Was geändert werden musste, ist der Lehrinhalt und die Rechtsentwicklung als solche; aus (bequemem) Positivismus wurde konsequenterweise Naturrecht mit allen Weiterungen. Das gilt aber hauptsächlich für das (in der Weimarer Zeit unterentwickelte) öffentliche Recht. Für den Bereich des Zivilrechts greift auch das nur bedingt, denn das BGB ist schon seit 1900 in Kraft gewesen und galt auch unter den Nazis fort.
Weil sie einfach nur arschkriecherische, opportunistische, speichelleckende Charakterarschlöcher waren?
Leute, die jedem System loyal und buchstabengetreu dienen, so lange es nur das herrschende System ist, denen die Ziele des Systems aber eigentlich völlig egal sind, weil sie eigene Ziele verfolgen
Sie sind aber nicht buchstabengetreu den Gesetzen der BRD gefolgt, sondern haben weiter auf ihren Positionen von 1933-45 beharrt, dass für die Massenmorde niemand juristisch belangt werden müsste - im Gegensatz zu den Gesetzen der BRD. Natürlich kann man dies auch damit erklären, dass sie ihren Mitverbrechern halfen, so dass diese wiederum ihnen halfen. Klar. Aber das würde nun mal dafür sprechen, dass sie allgemein rechtsstaatliche Prinzipien ihren Karrieren untergeordnet haben und dies auch nicht nur in Bezug auf die Verbrechen während des Faschismus machten. Das macht sie genauso vollkommen ungeeignet wie die Überzeugungstäter.
Zitat von Sandswind
Welcher unbelastete Jurist sollte denn die Ausbildung übernehmen?
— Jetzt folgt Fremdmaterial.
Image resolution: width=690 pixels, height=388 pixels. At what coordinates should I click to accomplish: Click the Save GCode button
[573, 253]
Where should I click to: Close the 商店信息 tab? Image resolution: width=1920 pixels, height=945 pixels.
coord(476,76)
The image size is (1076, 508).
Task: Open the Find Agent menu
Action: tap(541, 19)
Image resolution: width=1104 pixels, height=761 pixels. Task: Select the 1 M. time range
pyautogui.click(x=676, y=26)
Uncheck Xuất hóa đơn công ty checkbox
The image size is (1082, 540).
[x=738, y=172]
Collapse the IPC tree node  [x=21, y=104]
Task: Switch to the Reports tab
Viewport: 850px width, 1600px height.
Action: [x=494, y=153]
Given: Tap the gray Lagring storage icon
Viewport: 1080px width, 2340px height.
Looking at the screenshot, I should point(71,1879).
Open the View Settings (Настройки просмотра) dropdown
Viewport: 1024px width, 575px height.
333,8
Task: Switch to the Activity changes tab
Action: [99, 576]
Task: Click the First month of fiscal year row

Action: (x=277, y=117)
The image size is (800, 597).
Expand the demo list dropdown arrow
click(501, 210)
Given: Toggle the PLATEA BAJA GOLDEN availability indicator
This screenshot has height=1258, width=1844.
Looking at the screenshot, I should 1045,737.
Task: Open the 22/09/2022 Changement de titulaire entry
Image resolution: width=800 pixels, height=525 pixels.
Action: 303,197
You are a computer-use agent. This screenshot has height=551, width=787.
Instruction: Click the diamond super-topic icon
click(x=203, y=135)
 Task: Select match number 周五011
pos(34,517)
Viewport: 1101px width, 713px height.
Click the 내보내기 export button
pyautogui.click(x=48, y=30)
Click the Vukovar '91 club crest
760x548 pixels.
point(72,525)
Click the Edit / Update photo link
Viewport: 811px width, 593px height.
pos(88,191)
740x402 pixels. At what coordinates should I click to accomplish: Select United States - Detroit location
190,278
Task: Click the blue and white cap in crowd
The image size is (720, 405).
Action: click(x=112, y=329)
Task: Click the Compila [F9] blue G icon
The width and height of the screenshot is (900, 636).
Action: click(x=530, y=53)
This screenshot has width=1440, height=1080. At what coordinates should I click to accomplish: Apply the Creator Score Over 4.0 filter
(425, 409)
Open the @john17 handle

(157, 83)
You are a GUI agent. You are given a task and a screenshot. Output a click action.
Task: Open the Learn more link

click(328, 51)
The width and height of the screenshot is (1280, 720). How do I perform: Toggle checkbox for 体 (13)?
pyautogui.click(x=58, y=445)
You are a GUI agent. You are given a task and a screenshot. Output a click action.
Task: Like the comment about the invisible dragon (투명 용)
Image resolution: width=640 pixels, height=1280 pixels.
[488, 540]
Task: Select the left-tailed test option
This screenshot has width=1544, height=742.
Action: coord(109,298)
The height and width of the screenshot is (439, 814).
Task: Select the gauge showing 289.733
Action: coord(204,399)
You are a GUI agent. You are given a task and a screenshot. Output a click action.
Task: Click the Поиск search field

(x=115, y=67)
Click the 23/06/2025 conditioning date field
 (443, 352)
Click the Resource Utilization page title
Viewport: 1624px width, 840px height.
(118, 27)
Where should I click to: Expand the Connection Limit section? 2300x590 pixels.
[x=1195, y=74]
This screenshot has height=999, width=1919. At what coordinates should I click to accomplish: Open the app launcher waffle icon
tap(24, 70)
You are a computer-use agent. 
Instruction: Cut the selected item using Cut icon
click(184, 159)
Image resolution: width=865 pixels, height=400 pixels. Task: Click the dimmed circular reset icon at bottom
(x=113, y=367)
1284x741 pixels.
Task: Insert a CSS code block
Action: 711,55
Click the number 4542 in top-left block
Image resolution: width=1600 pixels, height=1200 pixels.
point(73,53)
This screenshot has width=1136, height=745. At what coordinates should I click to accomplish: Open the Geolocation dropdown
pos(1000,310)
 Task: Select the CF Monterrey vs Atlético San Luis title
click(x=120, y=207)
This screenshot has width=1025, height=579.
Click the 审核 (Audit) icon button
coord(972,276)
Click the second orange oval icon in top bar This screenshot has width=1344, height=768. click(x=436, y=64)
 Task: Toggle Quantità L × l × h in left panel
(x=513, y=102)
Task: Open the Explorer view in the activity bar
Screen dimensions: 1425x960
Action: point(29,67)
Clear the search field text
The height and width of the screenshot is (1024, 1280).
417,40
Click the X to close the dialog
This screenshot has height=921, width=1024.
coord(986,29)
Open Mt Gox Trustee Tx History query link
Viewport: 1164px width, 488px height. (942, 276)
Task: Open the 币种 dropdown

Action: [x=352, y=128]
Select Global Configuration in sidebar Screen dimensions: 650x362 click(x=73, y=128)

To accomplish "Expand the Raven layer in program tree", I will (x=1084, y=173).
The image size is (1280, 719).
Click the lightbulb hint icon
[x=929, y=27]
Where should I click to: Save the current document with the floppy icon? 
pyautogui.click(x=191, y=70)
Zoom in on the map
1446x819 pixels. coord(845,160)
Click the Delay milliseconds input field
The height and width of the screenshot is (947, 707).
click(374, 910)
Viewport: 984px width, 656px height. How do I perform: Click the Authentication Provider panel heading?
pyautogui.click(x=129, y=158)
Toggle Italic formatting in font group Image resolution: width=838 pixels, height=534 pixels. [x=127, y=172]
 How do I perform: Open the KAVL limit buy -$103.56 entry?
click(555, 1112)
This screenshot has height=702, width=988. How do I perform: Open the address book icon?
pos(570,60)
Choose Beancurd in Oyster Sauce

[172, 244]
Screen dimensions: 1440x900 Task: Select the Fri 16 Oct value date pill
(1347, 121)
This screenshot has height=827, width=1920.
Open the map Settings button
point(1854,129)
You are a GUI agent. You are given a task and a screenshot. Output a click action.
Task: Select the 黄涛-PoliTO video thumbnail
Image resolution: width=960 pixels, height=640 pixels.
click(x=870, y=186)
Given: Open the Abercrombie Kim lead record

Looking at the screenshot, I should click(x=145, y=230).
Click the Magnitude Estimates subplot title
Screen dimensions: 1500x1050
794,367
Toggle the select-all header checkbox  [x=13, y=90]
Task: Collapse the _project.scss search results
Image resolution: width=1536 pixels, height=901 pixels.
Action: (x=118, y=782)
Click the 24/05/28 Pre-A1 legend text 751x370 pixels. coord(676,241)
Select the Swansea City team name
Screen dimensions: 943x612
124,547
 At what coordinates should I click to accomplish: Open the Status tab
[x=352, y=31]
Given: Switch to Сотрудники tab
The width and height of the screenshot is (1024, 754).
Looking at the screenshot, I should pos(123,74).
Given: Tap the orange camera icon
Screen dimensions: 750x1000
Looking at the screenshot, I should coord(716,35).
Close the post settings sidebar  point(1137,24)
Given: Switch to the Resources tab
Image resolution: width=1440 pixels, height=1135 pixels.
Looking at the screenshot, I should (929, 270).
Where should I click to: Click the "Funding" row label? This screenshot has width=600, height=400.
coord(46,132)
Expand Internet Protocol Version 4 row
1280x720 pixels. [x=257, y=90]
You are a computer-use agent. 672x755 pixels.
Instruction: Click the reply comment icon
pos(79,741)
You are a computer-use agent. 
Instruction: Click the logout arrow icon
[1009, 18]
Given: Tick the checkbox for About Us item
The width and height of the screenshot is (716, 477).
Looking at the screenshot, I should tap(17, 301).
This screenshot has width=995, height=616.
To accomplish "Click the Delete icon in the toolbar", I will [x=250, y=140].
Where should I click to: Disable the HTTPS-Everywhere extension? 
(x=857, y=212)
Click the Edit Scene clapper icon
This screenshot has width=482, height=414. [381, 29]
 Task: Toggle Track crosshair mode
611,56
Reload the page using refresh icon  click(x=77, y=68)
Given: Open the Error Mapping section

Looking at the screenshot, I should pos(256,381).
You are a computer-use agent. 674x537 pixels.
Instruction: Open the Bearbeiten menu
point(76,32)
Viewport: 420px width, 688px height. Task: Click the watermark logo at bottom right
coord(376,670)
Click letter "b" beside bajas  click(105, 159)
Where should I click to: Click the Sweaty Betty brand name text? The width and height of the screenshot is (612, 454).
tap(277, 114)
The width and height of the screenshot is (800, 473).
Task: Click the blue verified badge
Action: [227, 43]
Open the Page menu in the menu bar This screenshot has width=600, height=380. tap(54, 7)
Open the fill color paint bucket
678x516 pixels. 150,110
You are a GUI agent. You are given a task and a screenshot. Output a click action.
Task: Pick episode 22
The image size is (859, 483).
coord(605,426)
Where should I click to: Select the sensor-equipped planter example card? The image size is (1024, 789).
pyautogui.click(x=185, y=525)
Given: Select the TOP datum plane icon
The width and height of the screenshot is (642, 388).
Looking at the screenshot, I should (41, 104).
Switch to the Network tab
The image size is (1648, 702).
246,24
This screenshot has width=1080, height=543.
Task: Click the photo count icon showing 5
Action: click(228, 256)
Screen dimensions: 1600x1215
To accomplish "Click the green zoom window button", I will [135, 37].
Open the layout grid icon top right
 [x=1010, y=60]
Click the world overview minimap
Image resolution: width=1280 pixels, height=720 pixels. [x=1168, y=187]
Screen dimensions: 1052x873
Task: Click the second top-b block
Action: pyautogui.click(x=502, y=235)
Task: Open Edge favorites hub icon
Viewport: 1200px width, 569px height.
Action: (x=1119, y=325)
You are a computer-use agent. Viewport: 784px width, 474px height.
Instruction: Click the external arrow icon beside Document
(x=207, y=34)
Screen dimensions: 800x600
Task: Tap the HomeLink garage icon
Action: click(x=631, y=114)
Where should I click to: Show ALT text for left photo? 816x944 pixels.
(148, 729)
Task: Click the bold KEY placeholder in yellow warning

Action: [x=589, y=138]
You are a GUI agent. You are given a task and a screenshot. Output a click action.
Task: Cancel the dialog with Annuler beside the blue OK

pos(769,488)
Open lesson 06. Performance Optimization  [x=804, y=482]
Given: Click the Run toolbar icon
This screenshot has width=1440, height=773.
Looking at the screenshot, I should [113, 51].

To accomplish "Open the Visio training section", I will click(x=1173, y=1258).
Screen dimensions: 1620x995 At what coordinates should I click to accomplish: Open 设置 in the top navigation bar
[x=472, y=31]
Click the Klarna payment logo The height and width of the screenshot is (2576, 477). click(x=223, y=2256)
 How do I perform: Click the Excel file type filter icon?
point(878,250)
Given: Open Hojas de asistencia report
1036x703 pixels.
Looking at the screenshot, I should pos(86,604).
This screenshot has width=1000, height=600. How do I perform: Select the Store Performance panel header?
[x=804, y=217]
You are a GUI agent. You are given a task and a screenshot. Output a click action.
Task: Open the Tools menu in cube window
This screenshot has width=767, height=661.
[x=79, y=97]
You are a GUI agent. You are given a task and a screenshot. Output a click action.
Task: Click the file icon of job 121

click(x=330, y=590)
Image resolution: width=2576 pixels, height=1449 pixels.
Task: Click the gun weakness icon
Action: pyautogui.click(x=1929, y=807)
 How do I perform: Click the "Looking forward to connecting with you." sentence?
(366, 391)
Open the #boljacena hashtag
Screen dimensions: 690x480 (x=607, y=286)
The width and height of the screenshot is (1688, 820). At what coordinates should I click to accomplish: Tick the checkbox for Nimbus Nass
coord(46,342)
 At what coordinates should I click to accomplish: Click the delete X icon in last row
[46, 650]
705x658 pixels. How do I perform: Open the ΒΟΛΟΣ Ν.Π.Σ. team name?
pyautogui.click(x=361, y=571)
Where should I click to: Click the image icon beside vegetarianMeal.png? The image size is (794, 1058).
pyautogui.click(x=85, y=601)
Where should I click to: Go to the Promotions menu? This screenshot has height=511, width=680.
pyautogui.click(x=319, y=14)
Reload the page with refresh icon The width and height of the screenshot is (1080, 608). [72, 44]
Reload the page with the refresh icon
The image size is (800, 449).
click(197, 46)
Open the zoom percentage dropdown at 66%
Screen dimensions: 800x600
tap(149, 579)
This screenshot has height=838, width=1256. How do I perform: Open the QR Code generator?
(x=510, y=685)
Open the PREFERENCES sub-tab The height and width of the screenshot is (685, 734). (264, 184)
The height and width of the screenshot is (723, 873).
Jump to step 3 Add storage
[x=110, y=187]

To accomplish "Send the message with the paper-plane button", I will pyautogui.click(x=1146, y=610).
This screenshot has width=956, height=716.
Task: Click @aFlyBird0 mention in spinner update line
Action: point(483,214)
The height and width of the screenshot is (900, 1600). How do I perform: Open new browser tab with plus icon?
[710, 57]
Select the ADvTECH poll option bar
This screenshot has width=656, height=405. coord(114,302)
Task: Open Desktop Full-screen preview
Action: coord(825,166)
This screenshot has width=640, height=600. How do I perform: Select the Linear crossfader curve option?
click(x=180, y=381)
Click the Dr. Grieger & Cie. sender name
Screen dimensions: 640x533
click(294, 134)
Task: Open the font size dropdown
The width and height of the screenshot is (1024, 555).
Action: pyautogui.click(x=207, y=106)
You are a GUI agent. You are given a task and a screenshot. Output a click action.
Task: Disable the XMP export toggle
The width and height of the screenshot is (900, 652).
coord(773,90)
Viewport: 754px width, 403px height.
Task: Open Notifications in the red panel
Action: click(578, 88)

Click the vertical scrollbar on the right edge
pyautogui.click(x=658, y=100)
Es brauchte doch eine sowieso vollkommen andere Heransgehensweise als es die Justiz vor 1945 machte. Die ganze Ausbildung von vor 1945 und auch von vor 1933 war ja offensichtlich für einen demokratischen Rechtsstaat nicht geeignet. Die Justiz der Weimarer Republik war bekannt dafür, dass sie auf dem rechten Auge vollkommen blind war. Es machte einfach keinen Sinn, auf das alte zu setzen - ausser man wollte das alte zumindest teilweise erhalten.
Eine Mischung aus den wenigen Nicht-Nazis und Laienrichtern - und eben parallel verstärkte Anstrengungen eine neue Generation auszubilden.
Meines Wissens gab es so gut wie keine (völlig) unbelasteten Juristen. Die jüngeren wurden doch im Krieg verheizt, also sind nur die übriggeblieben, die schon vorher vorhanden waren - eben die alten Kader.
Und verstärkte Anstrengungen klingt gut, ändert aber nichts an der Dauer der Ausbildung. Juristen sind schon damals nicht vor Ablauf von sieben Jahren (Studium und Referendariat) verfügbar gewesen. Ganz nebenbei: Welcher unbelastete Jurist sollte denn die Ausbildung übernehmen? Und auch nach Abschluss der Ausbildung kannst Du immer noch keinen Berufsanfänger ohne Erfahrung zum Vorsitzenden am Oberlandesgericht machen.
Warum sollten sie einmal offensichtlich auf rechstaatliche Prinzipien scheissen und dann im anderen Fall korrekt arbeiten? Diese Leute lehnten doch offensichtlich z.B. die allgemeinen Menschenrechte, rechtliche Gleichbehandlung etc. ab.
Weil viele schlicht opportunistisch genug waren. Da wollten doch viele ihren eigenen Hintern retten, da wird man flexibel. Das sieht man sogar an namhaften Rechtslehrern, die sowohl für die Nazis in das BGB Einfallstore für die Naziideologie öffneten und später in der Bundesrepublik Grundsteine für rechtsstaatliche Rechtsentwicklungen legten (s. Larenz).